The data sets that were created and analyzed in this research are available for public access on Zenodo.org.
• DataSEC (Dataset for Sound Event Classification of environmental noise) is available as a zipped file archive at 10.5281/zenodo.15340689. The main folder is titled DataSEC and contains subfolders with the names of the 22 sound event class and 28 subclasses. These subfolders include the corresponding number of the number of mono-channel .wav files (44.1 kHz) as listed in Table 2 of the manuscript, altogether this is 4292 files (18 hours 26 minutes. The naming of the files in the subfolders follows a consistent convection of naming (e.g., category name – 001).
• DataSED (Dataset for Sound Event Detection of environmental noise) are available in zipped format at 10.5281/zenodo.15346092. The main folder, called DataSED, contains two subfolders: one with 712 mono-channel .wav files (44.1 kHz, labeled from S-0001.wav to S-0712.wav) and one with the corresponding ground truth annotations in .csv format.
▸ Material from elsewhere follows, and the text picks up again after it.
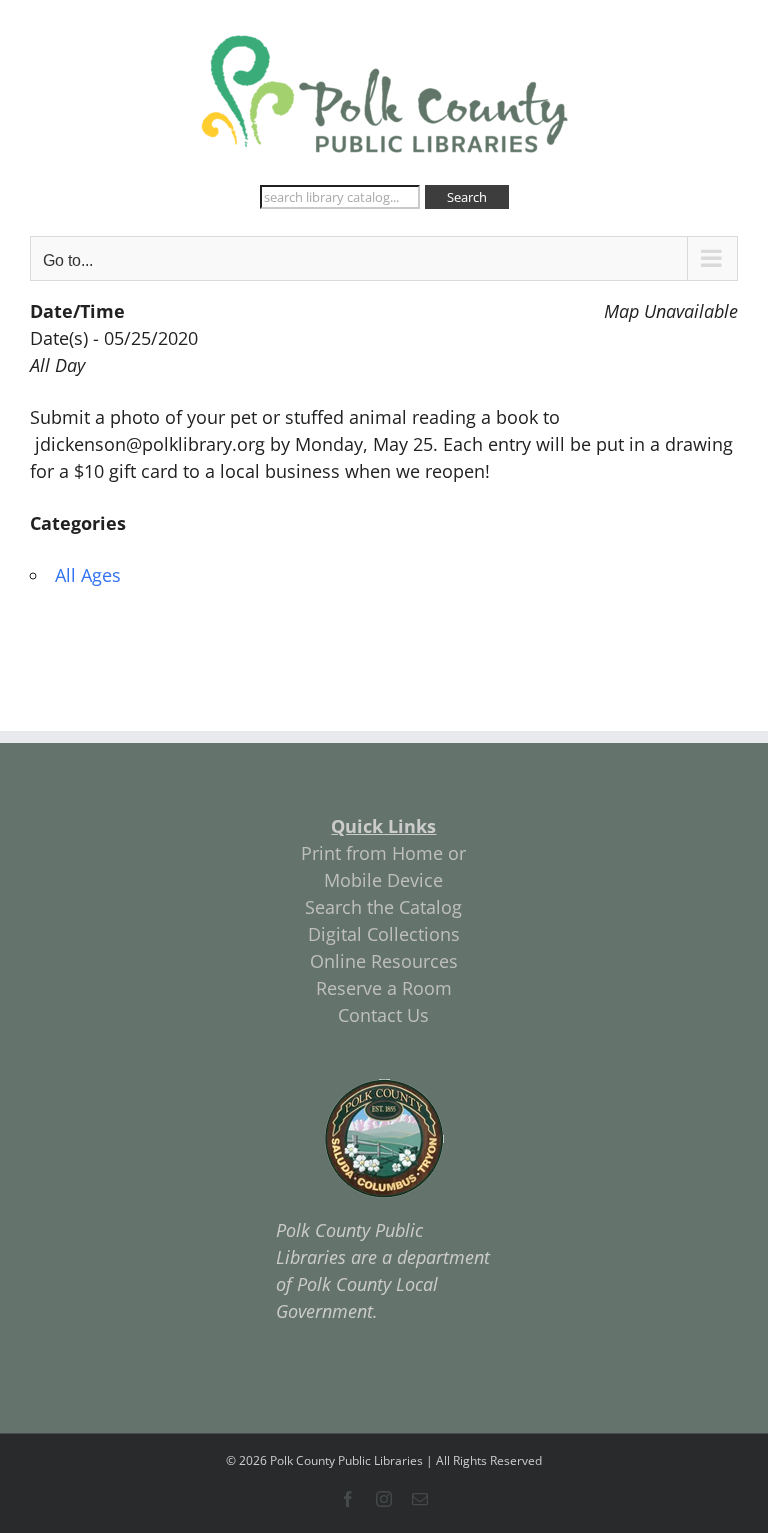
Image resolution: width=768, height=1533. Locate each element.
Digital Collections (384, 934)
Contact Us (383, 1015)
Each .csv file contains structured labels in seven columns:
• sound_name (name of the audio file),
• class_name (category of sound event),
• start_perc and end_perc (respectively, the relative position of the event in the file, in percentage),
• start_time and end_time (respective timestamps in seconds), and
• event_length (duration of the event, in seconds).
DataSEC and DataSED are released under Creative Commons licenses as outlined in the manuscript, and both are offered in a ready-to-use format for purposes of training, validation, and benchmarking sound event classification and detection models in environmental acoustics.